Task to carry out — Transcribe all of the records precisely as they are presented.
::::
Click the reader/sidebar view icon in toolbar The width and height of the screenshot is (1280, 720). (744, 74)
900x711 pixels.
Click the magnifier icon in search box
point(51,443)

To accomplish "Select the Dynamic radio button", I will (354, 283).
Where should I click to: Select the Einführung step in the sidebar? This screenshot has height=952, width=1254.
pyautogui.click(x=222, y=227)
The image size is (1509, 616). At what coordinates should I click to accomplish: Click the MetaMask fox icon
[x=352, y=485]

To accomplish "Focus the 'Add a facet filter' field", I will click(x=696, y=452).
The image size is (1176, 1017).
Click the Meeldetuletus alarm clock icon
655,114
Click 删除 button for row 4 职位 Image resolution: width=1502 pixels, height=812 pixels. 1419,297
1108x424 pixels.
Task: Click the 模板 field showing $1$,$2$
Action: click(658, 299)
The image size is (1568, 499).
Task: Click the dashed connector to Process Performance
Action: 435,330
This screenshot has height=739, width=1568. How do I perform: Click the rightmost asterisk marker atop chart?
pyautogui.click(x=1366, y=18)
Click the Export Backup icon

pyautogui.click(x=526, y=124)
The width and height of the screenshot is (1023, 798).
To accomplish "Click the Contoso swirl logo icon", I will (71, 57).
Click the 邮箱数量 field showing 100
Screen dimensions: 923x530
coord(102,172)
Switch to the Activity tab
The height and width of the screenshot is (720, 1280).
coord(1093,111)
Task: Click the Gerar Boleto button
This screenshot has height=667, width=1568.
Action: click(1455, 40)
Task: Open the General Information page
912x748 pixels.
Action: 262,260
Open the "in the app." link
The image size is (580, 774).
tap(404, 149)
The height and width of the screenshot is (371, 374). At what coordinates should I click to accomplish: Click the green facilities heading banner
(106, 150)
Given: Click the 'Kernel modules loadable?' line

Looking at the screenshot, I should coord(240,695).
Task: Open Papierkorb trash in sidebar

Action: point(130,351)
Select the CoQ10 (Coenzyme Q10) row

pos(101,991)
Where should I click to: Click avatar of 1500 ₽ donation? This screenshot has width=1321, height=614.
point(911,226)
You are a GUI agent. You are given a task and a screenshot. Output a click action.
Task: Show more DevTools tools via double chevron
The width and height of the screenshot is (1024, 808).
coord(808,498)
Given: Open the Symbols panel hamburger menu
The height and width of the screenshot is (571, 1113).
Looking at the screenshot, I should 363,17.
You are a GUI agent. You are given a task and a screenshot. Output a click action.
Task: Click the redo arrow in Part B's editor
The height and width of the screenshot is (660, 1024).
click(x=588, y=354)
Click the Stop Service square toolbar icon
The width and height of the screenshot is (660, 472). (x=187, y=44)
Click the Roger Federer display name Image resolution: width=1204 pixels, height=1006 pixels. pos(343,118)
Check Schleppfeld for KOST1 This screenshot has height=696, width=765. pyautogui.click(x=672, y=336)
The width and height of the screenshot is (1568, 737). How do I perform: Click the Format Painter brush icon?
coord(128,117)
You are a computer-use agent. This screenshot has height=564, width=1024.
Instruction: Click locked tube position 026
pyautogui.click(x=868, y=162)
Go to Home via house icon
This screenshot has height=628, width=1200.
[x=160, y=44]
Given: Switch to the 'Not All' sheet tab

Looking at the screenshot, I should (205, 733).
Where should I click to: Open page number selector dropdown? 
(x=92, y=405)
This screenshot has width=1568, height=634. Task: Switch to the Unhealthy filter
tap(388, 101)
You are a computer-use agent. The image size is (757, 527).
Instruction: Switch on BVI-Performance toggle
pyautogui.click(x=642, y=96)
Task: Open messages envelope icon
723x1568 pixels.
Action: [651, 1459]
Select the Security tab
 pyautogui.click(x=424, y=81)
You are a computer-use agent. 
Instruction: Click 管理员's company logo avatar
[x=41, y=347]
::::
Output of the exercise —
Click the reader/sidebar view icon in toolbar The width and height of the screenshot is (1280, 720). (744, 74)
900x711 pixels.
Click the magnifier icon in search box
point(51,443)

To accomplish "Select the Dynamic radio button", I will (354, 283).
Where should I click to: Select the Einführung step in the sidebar? This screenshot has height=952, width=1254.
pyautogui.click(x=222, y=227)
The image size is (1509, 616). At what coordinates should I click to accomplish: Click the MetaMask fox icon
[x=352, y=485]

To accomplish "Focus the 'Add a facet filter' field", I will click(x=696, y=452).
The image size is (1176, 1017).
Click the Meeldetuletus alarm clock icon
655,114
Click 删除 button for row 4 职位 Image resolution: width=1502 pixels, height=812 pixels. 1419,297
1108x424 pixels.
Task: Click the 模板 field showing $1$,$2$
Action: click(658, 299)
The image size is (1568, 499).
Task: Click the dashed connector to Process Performance
Action: 435,330
This screenshot has height=739, width=1568. How do I perform: Click the rightmost asterisk marker atop chart?
pyautogui.click(x=1366, y=18)
Click the Export Backup icon

pyautogui.click(x=526, y=124)
The width and height of the screenshot is (1023, 798).
To accomplish "Click the Contoso swirl logo icon", I will (71, 57).
Click the 邮箱数量 field showing 100
Screen dimensions: 923x530
coord(102,172)
Switch to the Activity tab
The height and width of the screenshot is (720, 1280).
coord(1093,111)
Task: Click the Gerar Boleto button
This screenshot has height=667, width=1568.
Action: click(1455, 40)
Task: Open the General Information page
912x748 pixels.
Action: 262,260
Open the "in the app." link
The image size is (580, 774).
tap(404, 149)
The height and width of the screenshot is (371, 374). At what coordinates should I click to accomplish: Click the green facilities heading banner
(106, 150)
Given: Click the 'Kernel modules loadable?' line

Looking at the screenshot, I should coord(240,695).
Task: Open Papierkorb trash in sidebar

Action: point(130,351)
Select the CoQ10 (Coenzyme Q10) row

pos(101,991)
Where should I click to: Click avatar of 1500 ₽ donation? This screenshot has width=1321, height=614.
point(911,226)
You are a GUI agent. You are given a task and a screenshot. Output a click action.
Task: Show more DevTools tools via double chevron
The width and height of the screenshot is (1024, 808).
coord(808,498)
Given: Open the Symbols panel hamburger menu
The height and width of the screenshot is (571, 1113).
Looking at the screenshot, I should 363,17.
You are a GUI agent. You are given a task and a screenshot. Output a click action.
Task: Click the redo arrow in Part B's editor
The height and width of the screenshot is (660, 1024).
click(x=588, y=354)
Click the Stop Service square toolbar icon
The width and height of the screenshot is (660, 472). (x=187, y=44)
Click the Roger Federer display name Image resolution: width=1204 pixels, height=1006 pixels. pos(343,118)
Check Schleppfeld for KOST1 This screenshot has height=696, width=765. pyautogui.click(x=672, y=336)
The width and height of the screenshot is (1568, 737). How do I perform: Click the Format Painter brush icon?
coord(128,117)
You are a computer-use agent. This screenshot has height=564, width=1024.
Instruction: Click locked tube position 026
pyautogui.click(x=868, y=162)
Go to Home via house icon
This screenshot has height=628, width=1200.
[x=160, y=44]
Given: Switch to the 'Not All' sheet tab

Looking at the screenshot, I should (205, 733).
Where should I click to: Open page number selector dropdown? 
(x=92, y=405)
This screenshot has width=1568, height=634. Task: Switch to the Unhealthy filter
tap(388, 101)
You are a computer-use agent. The image size is (757, 527).
Instruction: Switch on BVI-Performance toggle
pyautogui.click(x=642, y=96)
Task: Open messages envelope icon
723x1568 pixels.
Action: [651, 1459]
Select the Security tab
 pyautogui.click(x=424, y=81)
You are a computer-use agent. 
Instruction: Click 管理员's company logo avatar
[x=41, y=347]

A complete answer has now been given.